Saturday, April 25, 2009

By PETER LEONARD,Associated Press Writer AP - Saturday, April 25ALMATY, Kazakhstan - The rivalry between Russia and the West for Central Asia's energy resources has generated headlines. But it's Chinese companies that have been snapping up assets in the region.
State-owned China National Petroleum Corp. is acquiring joint ownership of Kazakhstan's fourth-largest energy company, MangistauMunaiGaz, which controls an estimated 500 million barrels of oil reserves. The deal, announced Monday, is expected to be completed in July.
Backed by hefty foreign currency reserves, China is doing big energy deals in Central Asia's biggest oil supplier and elsewhere as it seeks to secure future energy supplies for its growing economy.
The purchase of the stake in MangistauMunaiGaz means that Chinese energy companies will control around 15 percent of this former Soviet nation's current total oil output.
'If you compare that with the Kazakh national energy company (KazMunaiGaz), it is now almost the same share,' and that demonstrates how large China's presence has grown in the local energy sector, said Sergei Smirnov, energy writer for Expert-Kazakhstan business weekly.
As part of the deal, China National Petroleum lent $5 billion to cash-strapped KazMunaiGaz, which will own the remaining 50 percent in MangistauMunaiGaz.
CNPC bought Canadian oil producer PetroKazakhstan for $4.18 billion in 2005, the largest foreign purchase by a Chinese company at the time.
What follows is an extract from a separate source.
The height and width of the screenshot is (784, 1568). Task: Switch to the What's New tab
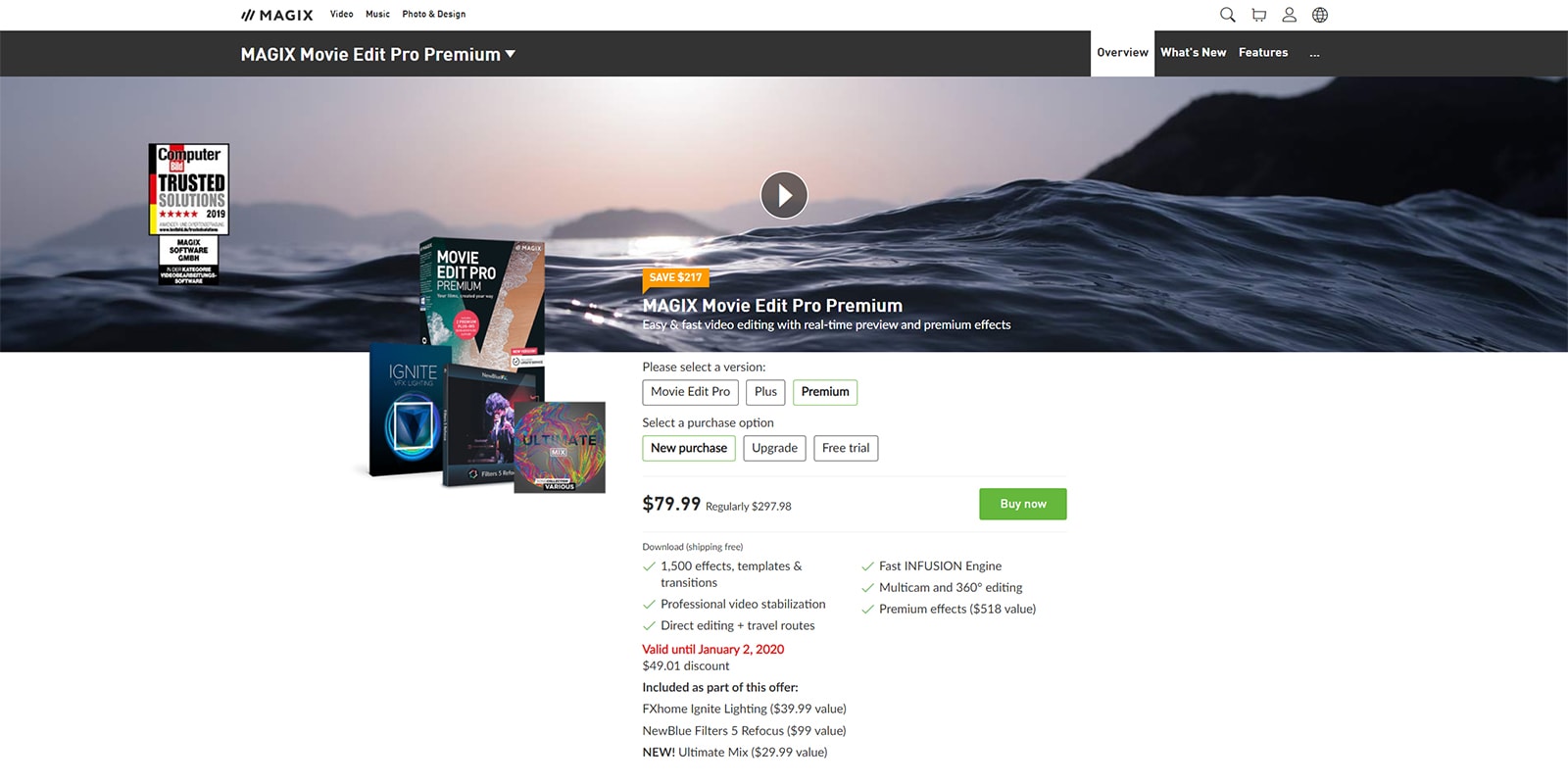tap(1193, 53)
Other Chinese companies, including Sinopec and the government-owned CITIC investment company, are also involved in developing and operating promising Kazakh oil fields. By 2025, Kazakhstan is set to become one of the world's top 10 crude oil producers, reaching a potential peak output of 3 million barrels daily _ explaining why so many countries are competing to do energy deals in the former Soviet republic.
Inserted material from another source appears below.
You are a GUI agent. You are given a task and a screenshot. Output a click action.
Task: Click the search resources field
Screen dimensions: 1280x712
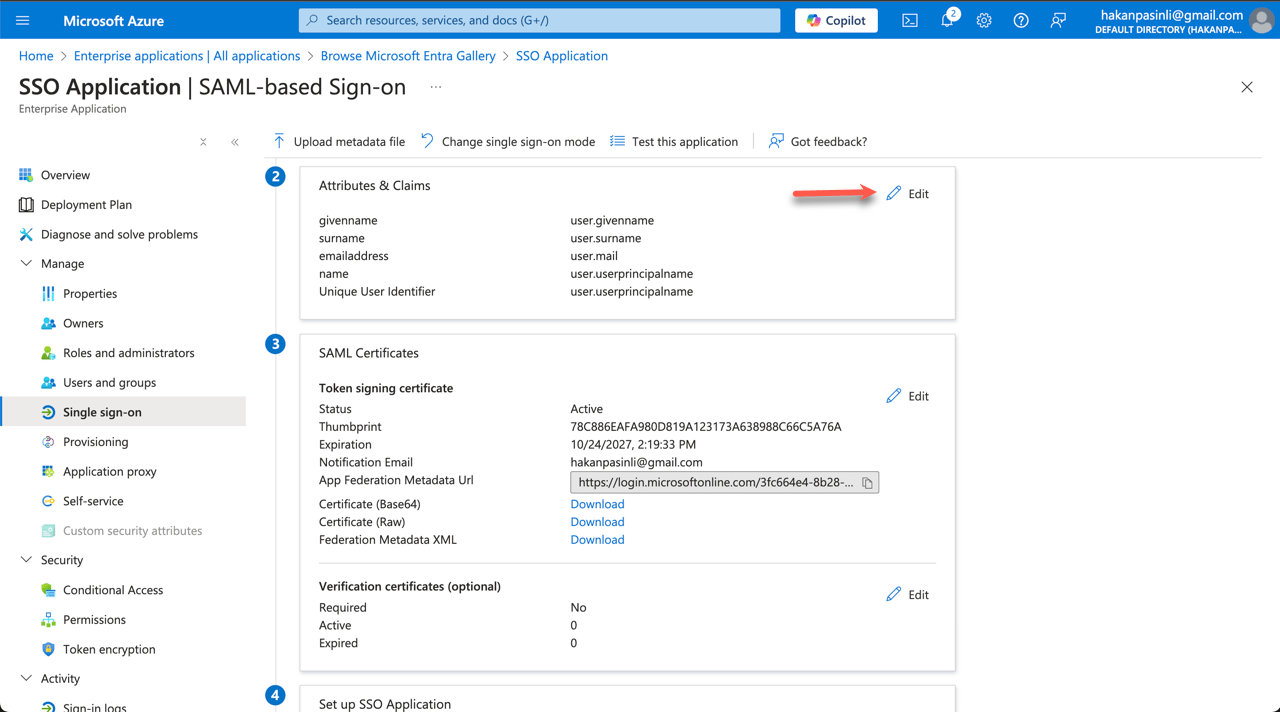pos(539,20)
CNPC efforts to secure the MangistauMunaiGaz stake was complicated by the lively interest shown by Russian and Indian rivals, but Beijing's jaw-dropping $2 trillion foreign reserves gave it an unassailable advantage.
It is that kind of solvency that has given China the leverage to strike deals at a time when the global financial crisis has left other governments scrambling for cash. In February, China signed a long-term oil supply contract and pipeline deal with Russia worth $25 billion. Days later, Brazil agreed to supply up to 100 million barrels of crude oil a day to China in exchange for a loan of up to $10 billion.
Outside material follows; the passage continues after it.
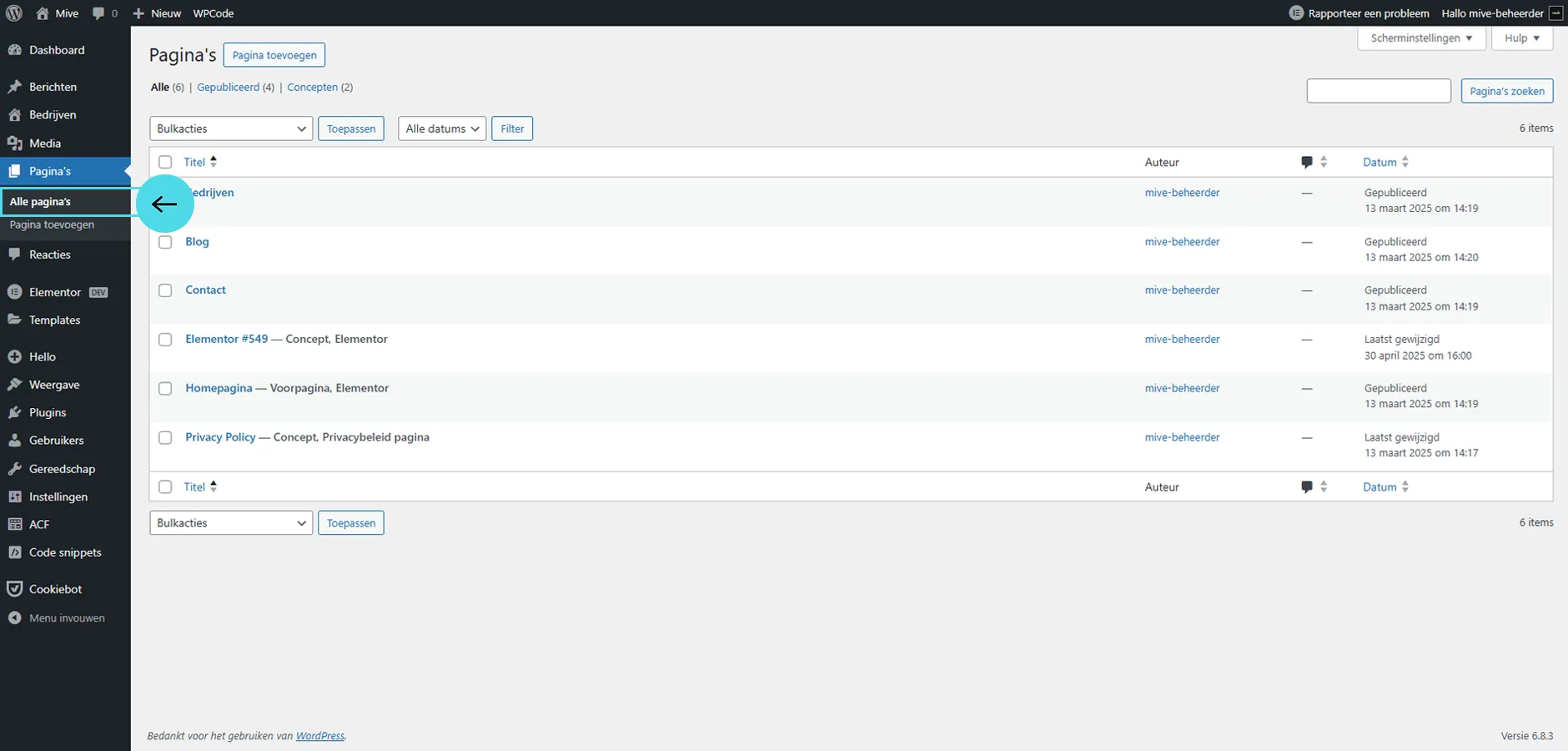Click the Cookiebot shield icon
The height and width of the screenshot is (751, 1568).
[14, 589]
That same month, Venezuela and China struck a deal to put an additional $6 billion into a fund used finance joint development projects in areas including oil production. Venezuelan President Hugo Chavez said the fund would in part be aimed at increasing oil exports to China from 330,000 to 1 million barrels a day by 2015.
China's growing appetite for oil imports is expanding by around 10 percent yearly _ reaching 179 million tons in 2008 _ which accounts for its campaign to buy energy assets globally.
With around four-fifths of the country's oil deliveries currently shipped in pipelines or rail cars crossing Russia, Kazakhstan's export options are limited, however.
'What we've seen from Kazakhstan in the post-Soviet period is that it's trying to diversify and reduce its reliance on Russia as an oil market and transit state,' said Andrew Neff, an energy analyst with Global Insight.
Another key element of Beijing's strategy is the Kazakhstan-China oil pipeline. When fully completed in 2011, the route will span almost 3,000 kilometers from the oil-rich Caspian coast to the Chinese border and ferry around 20 million tons of Russian and Kazakh oil every year.
China imported six million tons of oil last year through the first eastern stage of the route, which began commercial operations in July 2006 and was Kazakhstan's first oil export pipeline not to cross any third country.
While Kazakhstan's government welcomes the prospect of foreign investment amid the global economic downturn, some are concerned the country will lose control of its natural resources.
Commenting on the MangistauMunaiGaz deal, the opposition Azat party said that the government was selling off vital assets instead of protecting them for the good of the country.
This kind of partnership 'can cause irreparable damage to the economic and national security of our country,' Azat said in a statement.